Gibrán Ramírez Reyes
Enero 24, 2018
Prometo que en las siguientes semanas escribiré sobre cómo van las campañas presidenciales, que supongo seguirán en la misma tónica por un rato. No se pierde nada si se dejan de comentar por una semana. De repente me parece que hay cosas de las que vale más hablar, más importantes para la gente, en general, porque se trata de cómo se vive cada día. Comparto, hoy, una breve reflexión surgida de un par de libros que leí en las últimas semanas –pongo los títulos al final– porque hablan de los temas que consumen buena parte de la fuerza mental de la gente, de su tiempo, de sus aspiraciones: del amor, de la pareja y del matrimonio y su historia. Lo hago, entre otras cosas, porque se trata de una institución –el matrimonio– que experimenta una rápida mutación a juzgar por los datos del Inegi. En México cada vez se casa menos gente y se divorcia más. En 2012 se casaron 585 mil; en 2013, 583 mil; 577 mil en 2014. En contraparte, los divorcios fueron 91 mil 285 en 2011; 99 mil 509 en 2012 y 108 mil 727 en 2013.
Puede existir, de hecho se dice, la impresión de que cuando una pareja se separa es que el amor se ha acabado. Tiene su lado cierto, pero parece que no está tan claro y que, más bien, el amor no es nunca suficiente para mantener una relación de pareja sana y hacer que dure. El amor —correspondido, mutuo— es más bien un milagro, un hecho infrecuente en la vida de las personas, pero en realidad sirve para muy poco. Y aquí aclaro que hablo del amor-pasión, el amor romántico monogámico, mezcla del deseo con la unión espiritual que vino a generalizarse en la historia con la difusión persistente, por siglos, de los modos de ser burgueses europeos. Antes de que el matrimonio se considerase la forma consagrada de amor romántico, matrimonio y amor eran cosas que iban cada una por su lado.

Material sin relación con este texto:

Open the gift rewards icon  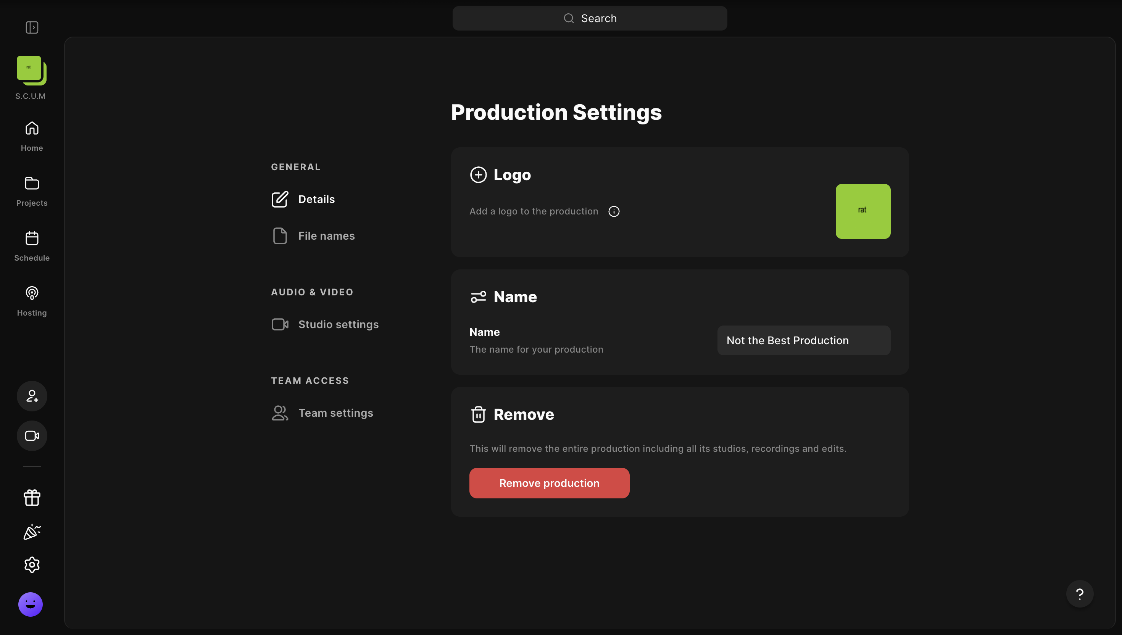[32, 498]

El matrimonio era un vínculo de pareja generado precisamente para la estabilidad, para la conveniencia, las condiciones de desarrollo familiar. El amor-pasión tenía sus espacios, sus caminos, muy aparte, en una dinámica episódica más que en la cotidianidad familiar. A nadie se le ocurría, hasta el siglo XVIII, que la pasión y el deseo pudieran guiarlo a uno a una vida buena por arte de magia, y menos ser la primera piedra para fundar una familia feliz. Tratándose de estallidos impredecibles, era muy natural que se pensara así. Pero esto empezó a cambiar después en una historia muy larga que no es momento de contar.
Un modelo de relación de pareja como ese exigía que uno se pudiera divorciar. Si se trataba de depositar todas las necesidades de la vida cotidiana en una pareja “elegida entre todas, con soberana libertad”, entonces era preciso que fuera la correcta, y ya está claro que en cosas tan serias también uno puede equivocarse. El divorcio total –el que permitía no sólo la separación de cuerpos sino la posibilidad de casarse con alguien más después– entonces empezó a legislarse después de mediados del siglo XIX en el mundo. Desestabilizada por su dependencia del amor, quizá la duración de las uniones matrimoniales quedó más bien apuntalada por la dominación masculina y la idea del papel social de la mujer primordialmente como madre. Pero ni siquiera eso sería suficiente: el matrimonio amoroso y el divorcio han ido desde entonces de la mano, no pueden bien concebirse uno sin otro.
Hoy, las relaciones duraderas son cada vez menos. Mi generación, por ejemplo y según los datos demográficos al alcance, retrasa su entrada en unión libre y matrimonio sensiblemente más que las previas. No digo que haya una crisis del matrimonio, como tal, porque sigue tratándose de una figura a la que muchas personas aspiran, pero en la cual más difícilmente pueden encontrarse con fortuna. Y algo tiene que ver con que las ideas individualistas y del amor romántico sigan triunfando.
El matrimonio por amor para toda la vida, aunque siga siendo una aspiración compartida por millones, cada vez parece tener menos sustento en las posibilidades reales, y deseables, de la vida social. ¿Podría ser que el cambio en las formas de las parejas, que no necesariamente tienen que cohabitar, casarse, a veces ni siquiera ser sexualmente exclusivas, constituya una reacción contra este idealismo amoroso y otros factores de más reciente aparición –el empoderamiento de las mujeres, la inestabilidad y la precariedad laboral que no permiten prefigurar una vida a largo plazo– que desestabilizan a esa vetusta institución? Puede ser que los tiempos nos hayan hecho una generación más realista, menos encantada y más igualitaria, aunque se nos haya querido caricaturizar como una entregada al momento. O eso deseo. Los libros son Historia de la pareja, de Jean Claude Bologne, y el muy interesante Un divorcio secreto en la Revolución mexicana: ¡todo por una jarocha!, de Ana Lidia García Peña.